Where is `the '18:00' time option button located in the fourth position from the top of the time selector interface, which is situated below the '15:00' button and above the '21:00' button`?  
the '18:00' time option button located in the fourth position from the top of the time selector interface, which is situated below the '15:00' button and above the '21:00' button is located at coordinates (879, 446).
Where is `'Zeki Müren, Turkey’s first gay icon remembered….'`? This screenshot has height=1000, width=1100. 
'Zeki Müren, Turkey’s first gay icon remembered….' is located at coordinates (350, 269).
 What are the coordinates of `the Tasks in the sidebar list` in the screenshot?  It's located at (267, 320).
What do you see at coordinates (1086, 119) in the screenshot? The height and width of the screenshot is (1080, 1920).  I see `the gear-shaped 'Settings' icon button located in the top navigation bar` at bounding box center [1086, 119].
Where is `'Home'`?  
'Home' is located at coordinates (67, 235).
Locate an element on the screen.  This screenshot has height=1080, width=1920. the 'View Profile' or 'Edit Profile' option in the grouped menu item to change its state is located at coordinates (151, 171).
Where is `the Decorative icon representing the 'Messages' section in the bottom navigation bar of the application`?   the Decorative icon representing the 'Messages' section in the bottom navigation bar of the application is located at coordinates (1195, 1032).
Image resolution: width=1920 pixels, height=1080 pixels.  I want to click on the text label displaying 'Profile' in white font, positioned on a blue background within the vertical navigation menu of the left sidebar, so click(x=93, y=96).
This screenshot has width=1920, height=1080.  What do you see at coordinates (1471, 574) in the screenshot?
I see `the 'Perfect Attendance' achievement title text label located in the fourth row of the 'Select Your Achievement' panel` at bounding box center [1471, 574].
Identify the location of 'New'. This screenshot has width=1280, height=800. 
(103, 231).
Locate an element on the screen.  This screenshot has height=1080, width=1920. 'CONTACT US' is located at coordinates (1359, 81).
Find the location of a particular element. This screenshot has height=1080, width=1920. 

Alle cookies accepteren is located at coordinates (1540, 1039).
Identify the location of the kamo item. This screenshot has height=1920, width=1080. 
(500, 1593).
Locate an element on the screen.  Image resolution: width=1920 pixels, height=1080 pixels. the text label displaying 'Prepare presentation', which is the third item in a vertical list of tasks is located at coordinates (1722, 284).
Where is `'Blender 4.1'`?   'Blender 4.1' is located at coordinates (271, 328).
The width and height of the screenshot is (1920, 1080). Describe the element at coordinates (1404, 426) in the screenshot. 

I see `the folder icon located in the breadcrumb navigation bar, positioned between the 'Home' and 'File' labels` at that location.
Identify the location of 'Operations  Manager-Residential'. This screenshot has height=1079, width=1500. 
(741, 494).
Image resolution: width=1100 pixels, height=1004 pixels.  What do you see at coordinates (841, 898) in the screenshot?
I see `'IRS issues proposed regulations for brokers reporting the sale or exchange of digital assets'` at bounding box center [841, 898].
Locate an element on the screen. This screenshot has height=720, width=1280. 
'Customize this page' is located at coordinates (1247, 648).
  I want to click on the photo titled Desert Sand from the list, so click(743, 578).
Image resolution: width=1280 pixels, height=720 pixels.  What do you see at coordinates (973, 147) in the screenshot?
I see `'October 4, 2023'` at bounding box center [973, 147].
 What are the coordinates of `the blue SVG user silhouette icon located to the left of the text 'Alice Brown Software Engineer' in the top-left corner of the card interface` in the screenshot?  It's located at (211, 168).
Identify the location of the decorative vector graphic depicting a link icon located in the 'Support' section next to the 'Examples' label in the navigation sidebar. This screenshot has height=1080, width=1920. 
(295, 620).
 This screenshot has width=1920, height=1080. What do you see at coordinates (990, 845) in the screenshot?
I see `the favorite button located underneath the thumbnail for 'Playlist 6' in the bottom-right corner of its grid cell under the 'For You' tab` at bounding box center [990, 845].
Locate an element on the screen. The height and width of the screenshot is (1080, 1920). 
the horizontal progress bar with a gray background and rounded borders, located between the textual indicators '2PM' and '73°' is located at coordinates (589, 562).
____
SHORT PROBLEM: Copy out word for word the rows starting at the one that contains "Identify the location of 'Operations" and ending with the last row above.

OUTPUT OF THE TASK:
Identify the location of 'Operations  Manager-Residential'. This screenshot has height=1079, width=1500. 
(741, 494).
Image resolution: width=1100 pixels, height=1004 pixels.  What do you see at coordinates (841, 898) in the screenshot?
I see `'IRS issues proposed regulations for brokers reporting the sale or exchange of digital assets'` at bounding box center [841, 898].
Locate an element on the screen. This screenshot has height=720, width=1280. 
'Customize this page' is located at coordinates (1247, 648).
  I want to click on the photo titled Desert Sand from the list, so click(743, 578).
Image resolution: width=1280 pixels, height=720 pixels.  What do you see at coordinates (973, 147) in the screenshot?
I see `'October 4, 2023'` at bounding box center [973, 147].
 What are the coordinates of `the blue SVG user silhouette icon located to the left of the text 'Alice Brown Software Engineer' in the top-left corner of the card interface` in the screenshot?  It's located at (211, 168).
Identify the location of the decorative vector graphic depicting a link icon located in the 'Support' section next to the 'Examples' label in the navigation sidebar. This screenshot has height=1080, width=1920. 
(295, 620).
 This screenshot has width=1920, height=1080. What do you see at coordinates (990, 845) in the screenshot?
I see `the favorite button located underneath the thumbnail for 'Playlist 6' in the bottom-right corner of its grid cell under the 'For You' tab` at bounding box center [990, 845].
Locate an element on the screen. The height and width of the screenshot is (1080, 1920). 
the horizontal progress bar with a gray background and rounded borders, located between the textual indicators '2PM' and '73°' is located at coordinates (589, 562).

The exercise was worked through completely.